QUOTED PASSAGE —
_ _ _ _ _
Ghazipur landfill: Rising temperatures add fuel to fire concerns (GS Paper 3, Environmental Concern)
Why in news?
- Alarms continue to sound over the Ghazipur landfill site in Delhi after a recent fire outbreak.
- Now, a new study has emerged highlighting the dangers posed by rising temperatures in the region.
What happened here?
- The Ghazipur landfill, notorious for its immense size and environmental impact, caught fire on April 21, 2024.
- The incident blanketed parts of Delhi in toxic smoke, raising health concerns for residents.
What is the effect of increasing temperature?
- Increasing temperatures, a growing threat due to climate change, could exacerbate these dangers, the study has underlined.
- The unregulated nature of the landfill, with its mix of decomposing waste and flammable materials, creates a tinderbox susceptible to spontaneous combustion during hot weather.
- High temperatures in the middle layers of the dumpsite are expanding, moving towards the surface, according to the study published in journal Scientific Reports.
- The composition of the input waste must be carefully decided so that the temperature fluctuations are normalized.
What is the reason behind increase in temperature?
- A municipal solid waste (MSW) dumpsite becomes an “elevated temperature landfill” when it reaches higher temperatures than usual, often exceeding 55 degrees Celsius or 62.7°C.
- Normally, landfills generate heat as waste decomposes. However, when temperatures rise much higher, it's typically due to unusual chemical reactions within the waste.
- These abnormal reactions are the main cause of high temperatures in these landfills, according to the United States Environmental Protection Agency.
- Elevated temperatures in landfills can cause changes in landfill gas composition, noxious odours, rapid and severe waste settlement, leachate seeps and outbreaks.
Municipal Solid Watse (MSW)
- MSW typically comprises waste materials originating from homes, businesses, institutions and industries in urban areas.
_ _ _ _ _
(Stored data entries)
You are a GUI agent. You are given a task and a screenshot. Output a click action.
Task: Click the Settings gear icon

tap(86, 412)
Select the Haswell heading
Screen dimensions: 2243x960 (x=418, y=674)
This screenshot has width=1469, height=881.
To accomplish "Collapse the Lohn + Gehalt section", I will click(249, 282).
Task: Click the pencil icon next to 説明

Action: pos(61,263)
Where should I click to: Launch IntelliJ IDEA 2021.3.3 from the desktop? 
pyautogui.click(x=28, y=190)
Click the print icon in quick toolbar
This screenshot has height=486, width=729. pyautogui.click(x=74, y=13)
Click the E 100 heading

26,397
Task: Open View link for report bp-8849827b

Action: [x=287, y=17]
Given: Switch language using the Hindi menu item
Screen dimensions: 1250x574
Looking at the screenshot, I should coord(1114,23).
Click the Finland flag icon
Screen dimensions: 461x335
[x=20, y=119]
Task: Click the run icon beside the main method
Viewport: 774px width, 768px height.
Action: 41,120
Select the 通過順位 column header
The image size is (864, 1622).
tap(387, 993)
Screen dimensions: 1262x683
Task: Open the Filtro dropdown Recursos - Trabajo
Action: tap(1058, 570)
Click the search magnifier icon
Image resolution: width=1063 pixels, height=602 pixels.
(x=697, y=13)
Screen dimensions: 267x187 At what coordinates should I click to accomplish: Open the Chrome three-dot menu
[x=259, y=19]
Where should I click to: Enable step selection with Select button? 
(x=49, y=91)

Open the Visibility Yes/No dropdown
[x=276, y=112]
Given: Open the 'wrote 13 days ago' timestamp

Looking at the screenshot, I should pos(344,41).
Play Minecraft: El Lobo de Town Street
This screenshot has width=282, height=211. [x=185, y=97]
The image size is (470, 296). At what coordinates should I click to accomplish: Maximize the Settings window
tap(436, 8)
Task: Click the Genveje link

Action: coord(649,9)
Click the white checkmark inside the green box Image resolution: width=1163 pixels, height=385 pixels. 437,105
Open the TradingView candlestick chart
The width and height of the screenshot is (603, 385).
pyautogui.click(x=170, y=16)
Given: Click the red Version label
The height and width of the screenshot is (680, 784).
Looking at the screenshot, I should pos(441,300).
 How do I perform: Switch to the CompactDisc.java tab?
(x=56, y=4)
_ _ _ _ _
CHECK YOUR UNDERSTANDING —
- 1) Turn the paragraph beginning "Elevated temperatures in landfills can cause" in the Ghazipur landfill explainer into a short bulleted list that keeps each effect it names.
- 2) Write the next part of the Ghazipur landfill explainer, picking up after its final sentence.

ANSWERS BY ITEM NUMBER —
- 1)
Elevated landfill temperatures can cause:
- changes in landfill gas composition
- noxious odors
- rapid and severe waste settlement
- leachate seeps
- outbreaks

- 2)
- It includes papers, plastics, glasses, metals, food scraps, clothes, yard waste and other miscellaneous waste materials.
Leachate
- Leachate is a contaminated liquid (containing high concentrations of inorganic ions, organic molecules, and other harmful substances, including heavy metals and ammonia).
- The biological decomposition of waste in landfills releases gases, heat, and leachate as a by-product.
- The toxic leachate, according to the paper, can contaminate nearby water bodies or percolate to reach groundwater.
- After taking monthly leachate samples from May 2021 through October 2021, the researchers found that samples were alkaline, indicating an abundance of alkaline compounds.
- The conductivity value, which represents the presence of salts, was also found to be high.
- The team also collected water samples from handpumps and found that water in the wells near the landfill was more alkaline than the distant ones.
- The conductivity of groundwater was high at the north of the landfill and at the points near the landfill.
- The values indicated that the leachate is seeping into the groundwater, the researchers highlighted.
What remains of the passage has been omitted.